> [Task instructions]:
Which lines run from the one containing "The height and width of the screenshot is (493, 921)." to the end of the listing below? Write them out exactly, both ends included, with nothing else.

> [Record excerpts]:
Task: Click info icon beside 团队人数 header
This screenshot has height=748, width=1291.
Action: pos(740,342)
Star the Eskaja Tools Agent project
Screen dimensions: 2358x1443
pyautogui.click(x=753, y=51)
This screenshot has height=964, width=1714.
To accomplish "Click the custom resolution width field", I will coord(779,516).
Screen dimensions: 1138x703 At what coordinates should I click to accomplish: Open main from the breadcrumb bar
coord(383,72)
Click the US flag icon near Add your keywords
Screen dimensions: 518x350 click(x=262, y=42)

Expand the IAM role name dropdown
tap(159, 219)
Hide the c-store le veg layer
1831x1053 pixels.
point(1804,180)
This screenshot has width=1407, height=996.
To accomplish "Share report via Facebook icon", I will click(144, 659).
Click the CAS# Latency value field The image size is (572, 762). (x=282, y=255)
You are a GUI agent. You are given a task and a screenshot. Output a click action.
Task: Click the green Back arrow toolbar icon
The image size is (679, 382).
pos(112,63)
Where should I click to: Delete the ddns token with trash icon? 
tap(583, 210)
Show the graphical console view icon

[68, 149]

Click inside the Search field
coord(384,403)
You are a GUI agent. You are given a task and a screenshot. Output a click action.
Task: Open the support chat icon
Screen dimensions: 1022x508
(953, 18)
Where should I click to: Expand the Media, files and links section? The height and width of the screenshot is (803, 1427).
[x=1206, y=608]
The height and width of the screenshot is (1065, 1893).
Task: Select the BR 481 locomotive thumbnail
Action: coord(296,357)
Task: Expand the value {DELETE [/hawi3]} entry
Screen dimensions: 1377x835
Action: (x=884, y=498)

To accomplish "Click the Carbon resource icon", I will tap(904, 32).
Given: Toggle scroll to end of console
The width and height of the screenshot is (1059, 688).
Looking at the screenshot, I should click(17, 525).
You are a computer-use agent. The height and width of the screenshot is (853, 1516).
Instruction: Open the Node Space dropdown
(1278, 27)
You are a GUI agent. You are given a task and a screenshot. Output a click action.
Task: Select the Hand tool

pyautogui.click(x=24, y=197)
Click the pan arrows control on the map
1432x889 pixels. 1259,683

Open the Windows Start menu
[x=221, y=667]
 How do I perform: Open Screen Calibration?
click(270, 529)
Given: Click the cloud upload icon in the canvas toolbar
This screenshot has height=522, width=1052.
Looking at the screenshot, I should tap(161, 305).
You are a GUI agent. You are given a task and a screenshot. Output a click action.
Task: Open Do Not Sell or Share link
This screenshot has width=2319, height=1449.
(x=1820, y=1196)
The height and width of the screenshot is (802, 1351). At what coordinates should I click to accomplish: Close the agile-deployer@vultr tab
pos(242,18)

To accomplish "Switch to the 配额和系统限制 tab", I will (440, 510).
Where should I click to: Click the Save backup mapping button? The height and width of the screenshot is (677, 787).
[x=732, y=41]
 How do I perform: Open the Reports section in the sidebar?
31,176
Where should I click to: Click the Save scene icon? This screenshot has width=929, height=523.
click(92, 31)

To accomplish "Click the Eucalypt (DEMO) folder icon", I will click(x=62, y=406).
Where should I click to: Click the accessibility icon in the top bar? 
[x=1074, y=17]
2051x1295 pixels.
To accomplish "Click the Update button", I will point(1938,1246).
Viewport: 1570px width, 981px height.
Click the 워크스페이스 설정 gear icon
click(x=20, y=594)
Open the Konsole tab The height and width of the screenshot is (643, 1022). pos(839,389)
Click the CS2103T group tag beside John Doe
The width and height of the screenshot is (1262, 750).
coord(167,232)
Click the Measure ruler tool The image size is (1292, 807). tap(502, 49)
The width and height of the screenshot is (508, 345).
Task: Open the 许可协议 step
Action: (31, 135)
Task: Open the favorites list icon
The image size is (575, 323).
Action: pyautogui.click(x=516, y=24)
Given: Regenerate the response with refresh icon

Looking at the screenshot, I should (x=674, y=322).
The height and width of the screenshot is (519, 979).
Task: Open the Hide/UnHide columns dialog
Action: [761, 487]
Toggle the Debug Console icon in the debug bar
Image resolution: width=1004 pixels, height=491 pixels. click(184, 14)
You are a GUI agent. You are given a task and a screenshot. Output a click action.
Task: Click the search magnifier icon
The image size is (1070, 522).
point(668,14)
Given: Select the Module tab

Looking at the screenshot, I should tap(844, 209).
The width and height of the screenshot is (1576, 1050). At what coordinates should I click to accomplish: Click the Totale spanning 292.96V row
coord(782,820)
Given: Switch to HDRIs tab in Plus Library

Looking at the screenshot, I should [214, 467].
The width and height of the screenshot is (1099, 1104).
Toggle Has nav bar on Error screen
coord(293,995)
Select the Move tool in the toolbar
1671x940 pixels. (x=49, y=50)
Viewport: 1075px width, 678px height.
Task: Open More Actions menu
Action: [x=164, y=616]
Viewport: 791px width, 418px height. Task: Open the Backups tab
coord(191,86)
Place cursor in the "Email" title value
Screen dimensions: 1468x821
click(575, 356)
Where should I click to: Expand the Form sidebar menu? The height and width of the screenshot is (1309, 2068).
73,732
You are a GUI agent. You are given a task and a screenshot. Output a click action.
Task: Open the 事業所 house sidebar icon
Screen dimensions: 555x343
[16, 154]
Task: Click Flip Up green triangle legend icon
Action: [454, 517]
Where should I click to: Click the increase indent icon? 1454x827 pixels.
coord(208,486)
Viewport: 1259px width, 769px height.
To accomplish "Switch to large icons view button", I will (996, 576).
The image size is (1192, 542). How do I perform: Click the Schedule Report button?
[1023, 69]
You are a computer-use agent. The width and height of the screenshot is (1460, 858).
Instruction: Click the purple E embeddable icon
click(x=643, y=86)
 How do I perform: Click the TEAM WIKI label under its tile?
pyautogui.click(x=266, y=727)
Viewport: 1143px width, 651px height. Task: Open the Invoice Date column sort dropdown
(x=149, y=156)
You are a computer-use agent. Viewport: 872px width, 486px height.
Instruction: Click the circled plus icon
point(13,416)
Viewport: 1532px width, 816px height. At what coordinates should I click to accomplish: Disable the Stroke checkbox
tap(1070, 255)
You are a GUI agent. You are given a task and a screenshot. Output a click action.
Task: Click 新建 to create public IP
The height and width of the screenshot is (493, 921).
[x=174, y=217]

> [Final answer]:
The height and width of the screenshot is (493, 921).
[x=174, y=217]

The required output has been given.